Larry Feldt grew up in a small community in the Iron Range. He and his wife Laureen have lived in rural Sauk Centre/Long Prairie since 1988, raising seven children and now enjoying their soon-to-be 13 grandchildren. They know what it means to help people in need
Because Feldt works through the Catholic Order of Foresters, which is a non-profit organization, his work is done from a position of being of service to people, and not trying to turn a larger profit.
“We’re there for people in time of need, whatever that need may be,” he said. “We help people through tough times. It’s all about faith, fellowship and family.”
The Catholic Order of Foresters is a fraternal organization that also offers insurance and investment opportunities. It provides college and parochial school scholarships. For people experiencing calamity, tragedy and hardship, many benevolent fundraisers are sponsored in the form of matching grants.
Feldt’s passion in life, closely linked with the values of the Foresters, includes making sure people are providing for themselves; seeing that families are taken care of if parents are gone; preparing for their businesses to be passed along; and leaving legacies to their churches or charities.
“I don’t like to hear, ‘I wish I would have…’ or ‘If I’d known’ ...” he said.
Feldt’s work ties in closely with the Feldts’ dedication to their home parish. He is in the choir and is also a cantor.
“We live a lifestyle of faith,” Feldt said. “At least, we try.”
Fundraisers often take the form of dinners, walk-a-thons, and ice cream socials. There are spirituality tap-ins, a gathering that features a speaker and a free beer for attendees.

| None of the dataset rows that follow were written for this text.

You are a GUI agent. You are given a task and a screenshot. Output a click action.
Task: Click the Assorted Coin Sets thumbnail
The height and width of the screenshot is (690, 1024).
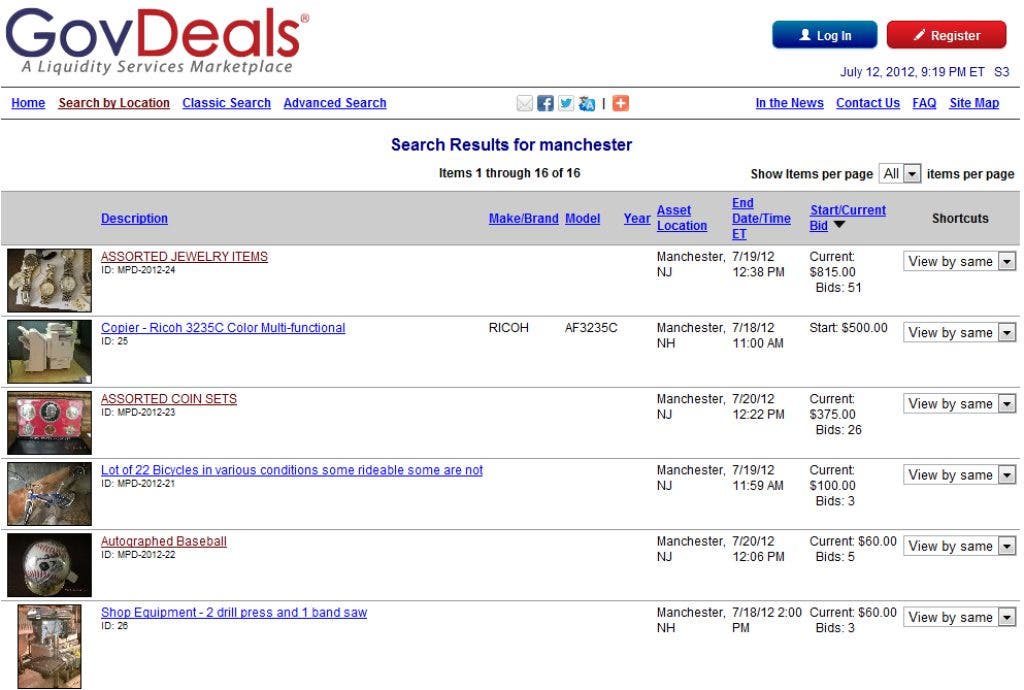coord(49,423)
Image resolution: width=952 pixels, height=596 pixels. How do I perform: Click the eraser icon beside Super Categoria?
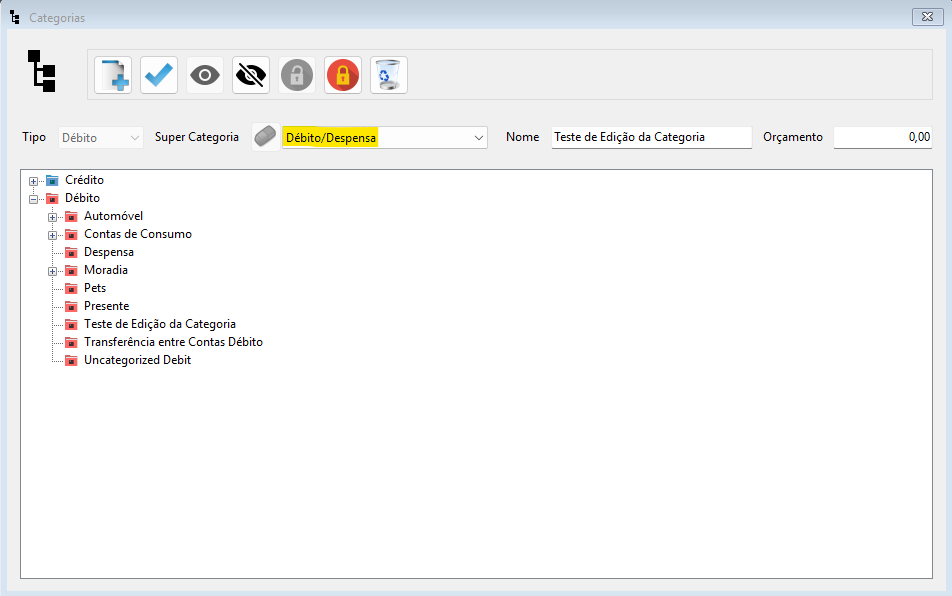[266, 137]
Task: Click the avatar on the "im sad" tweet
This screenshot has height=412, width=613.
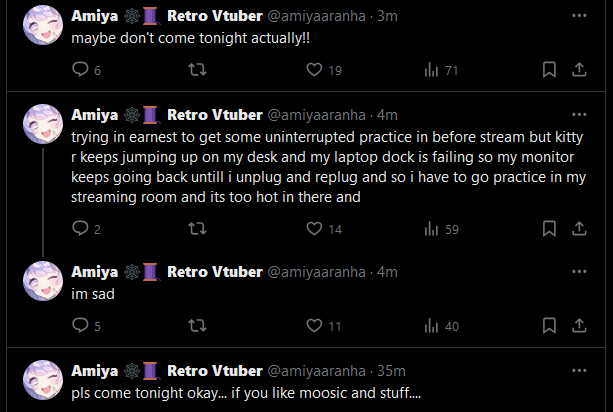Action: click(x=43, y=282)
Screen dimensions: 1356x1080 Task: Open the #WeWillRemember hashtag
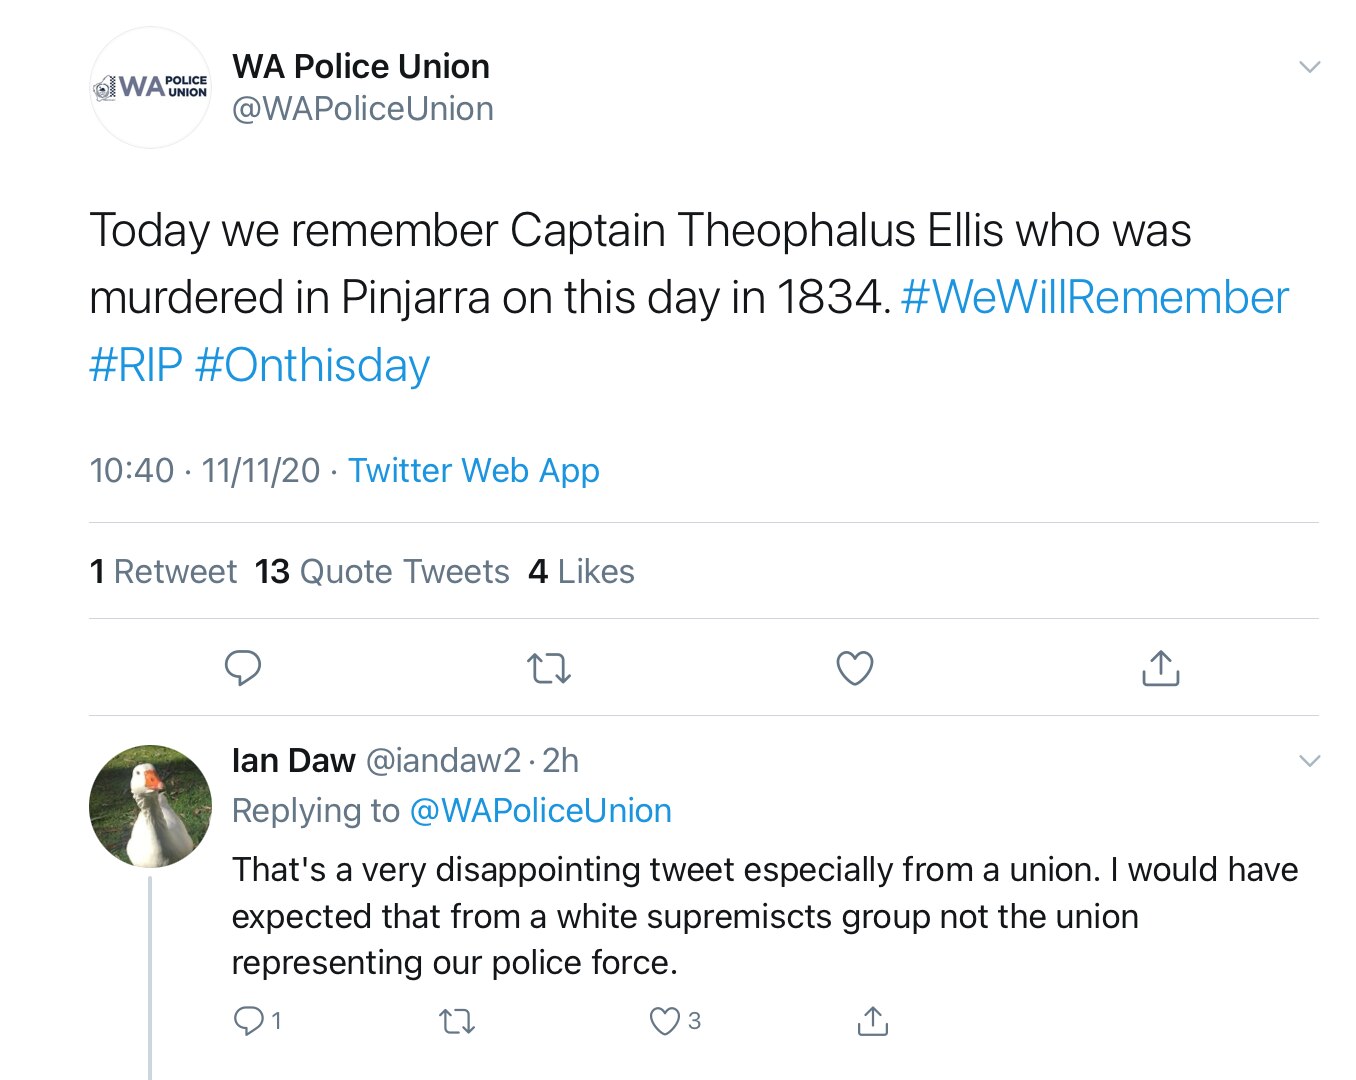coord(1094,297)
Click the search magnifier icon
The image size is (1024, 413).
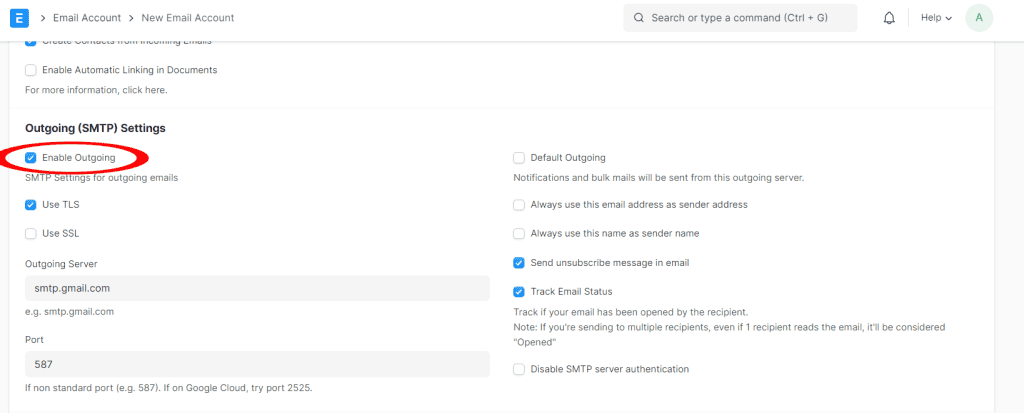(638, 18)
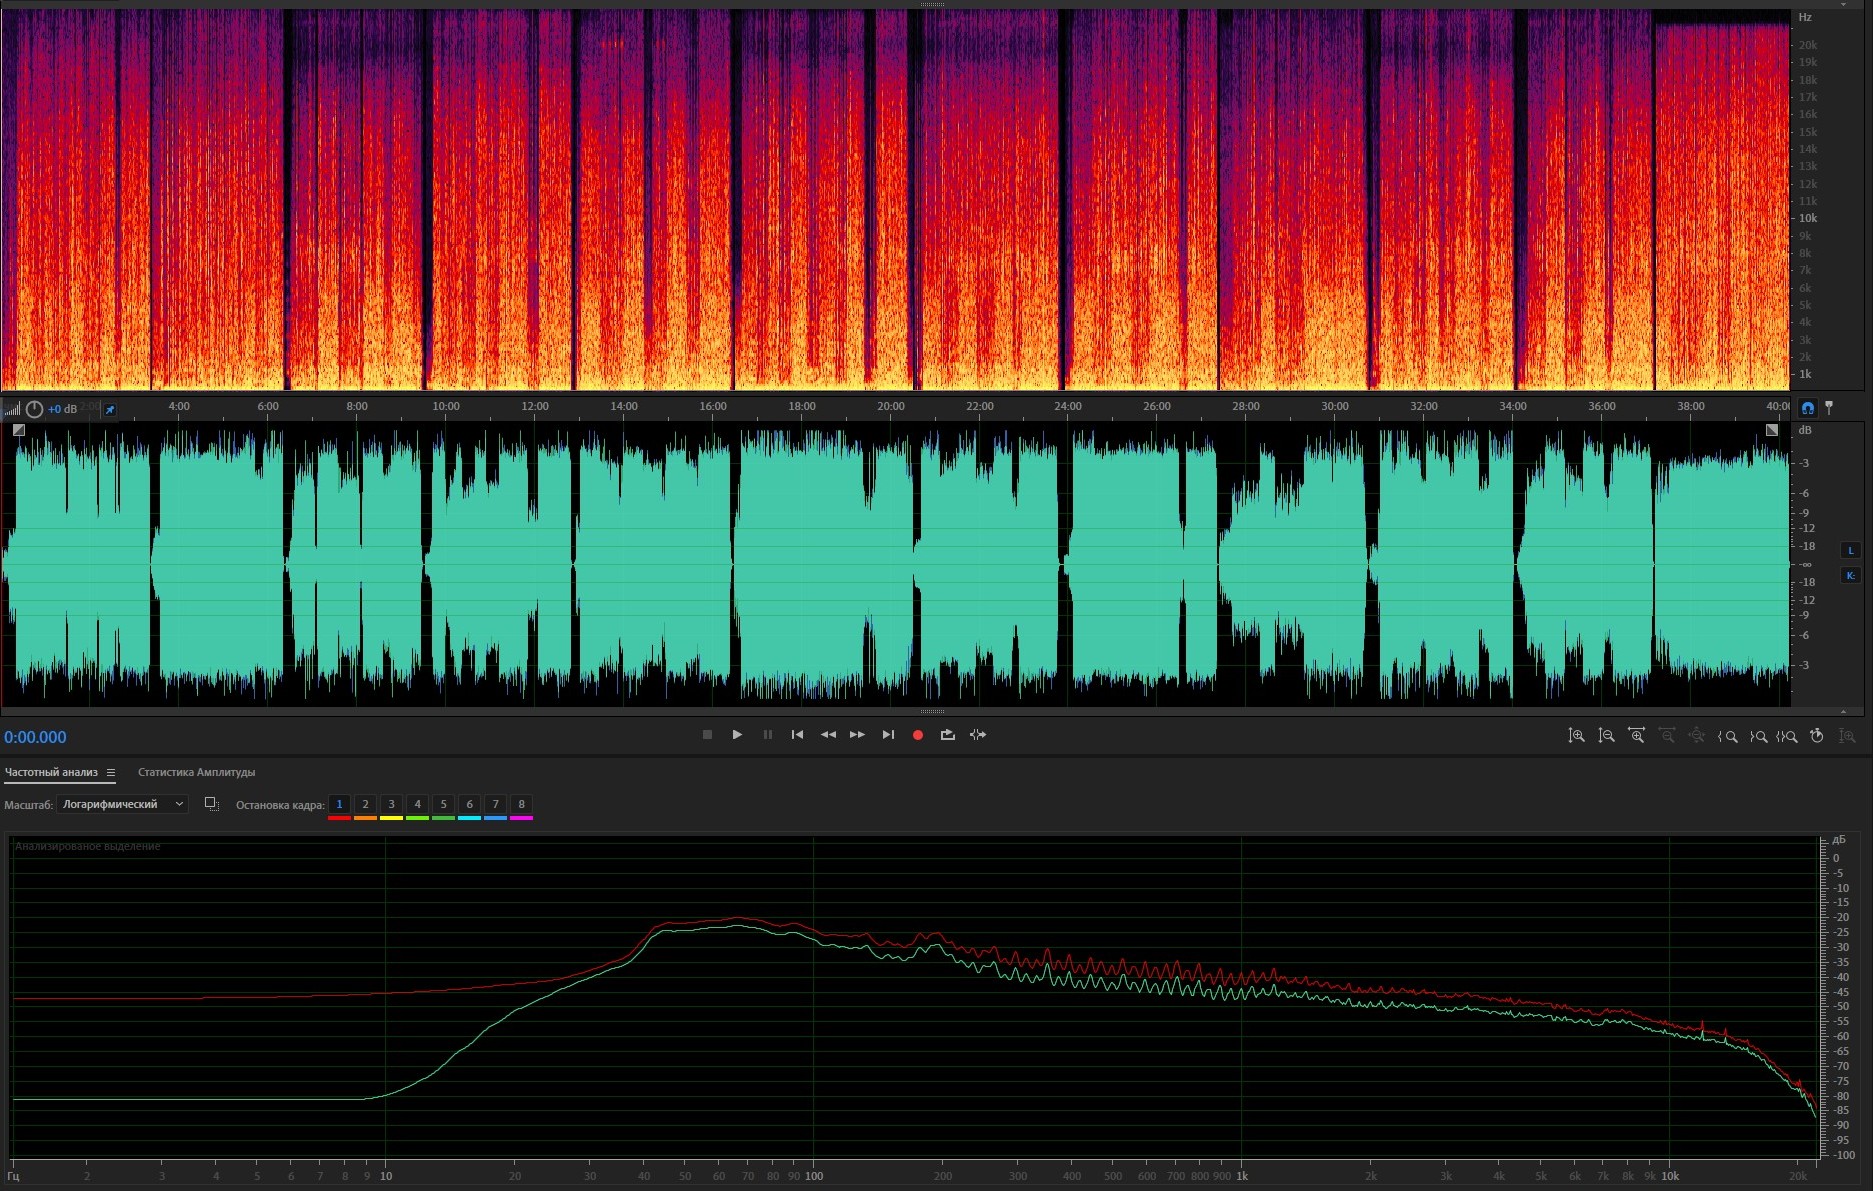Start playback with the Play button
The width and height of the screenshot is (1873, 1191).
tap(737, 735)
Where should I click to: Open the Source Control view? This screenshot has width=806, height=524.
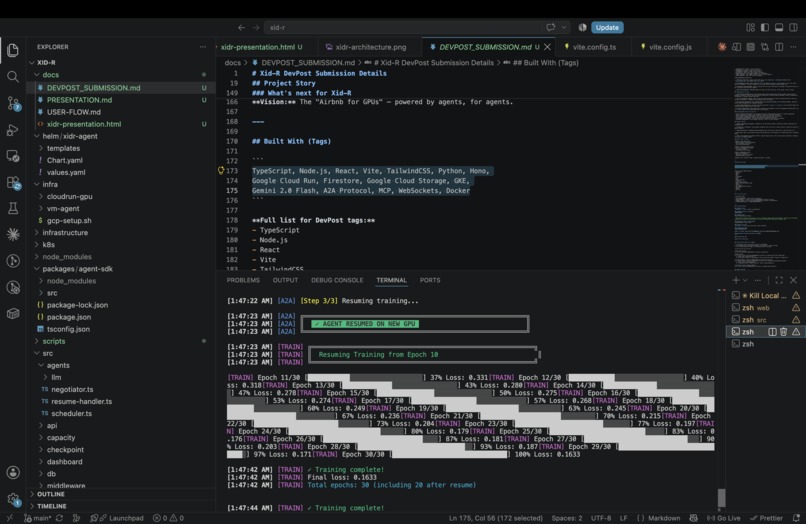click(13, 103)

The Foresters offer prayer, always.
“All profits are turned back to the membership, not unlike a credit union or a coop. It’s all member-driven,” Feldt said. “It’s about relationships, financially, spiritually and emotionally.”
One of the ways that Catholic Order of Foresters works is through a program called Feeding God’s Children (FGC). It’s a year-round effort to feed people spiritually, physically, and mentally while serving and caring for the local community. Members and non-members of all ages are welcome to participate in activities such as blanket tying, donation giving, treat-baking, litter cleaning, card crafting, flower planting and meal packing.
Feldt tries to live a life of balance also. Growing up, he much of his time in the woods and he likes to get back to the woods and the outdoors by hunting (deer, grouse and pheasant, mainly) fishing and golfing. As a family, the Feldts enjoy camping, recently gathering together over Labor Day weekend. They have done a lot of travelling over the years. They like to visit relatives in Kansas.
The Feldts live on a 160-acre farm, where they have horses, put up hay and maintain apple orchards.
“We live in Amish country. We have older equipment, but in our neighborhood it’s some of the newest equipment,” Feldt said.
More important than most anything else is time with family.
“Family is important — that’s what drives me,” he said. “Grandkids are such a blessing.”
Although retirement is closer than it used to be, right now life is very satisfying just the way it is.
“I don’t plan on retiring anytime soon,” Feldt said. “I plan to work for many years to come, and spend time in northern Minnesota.”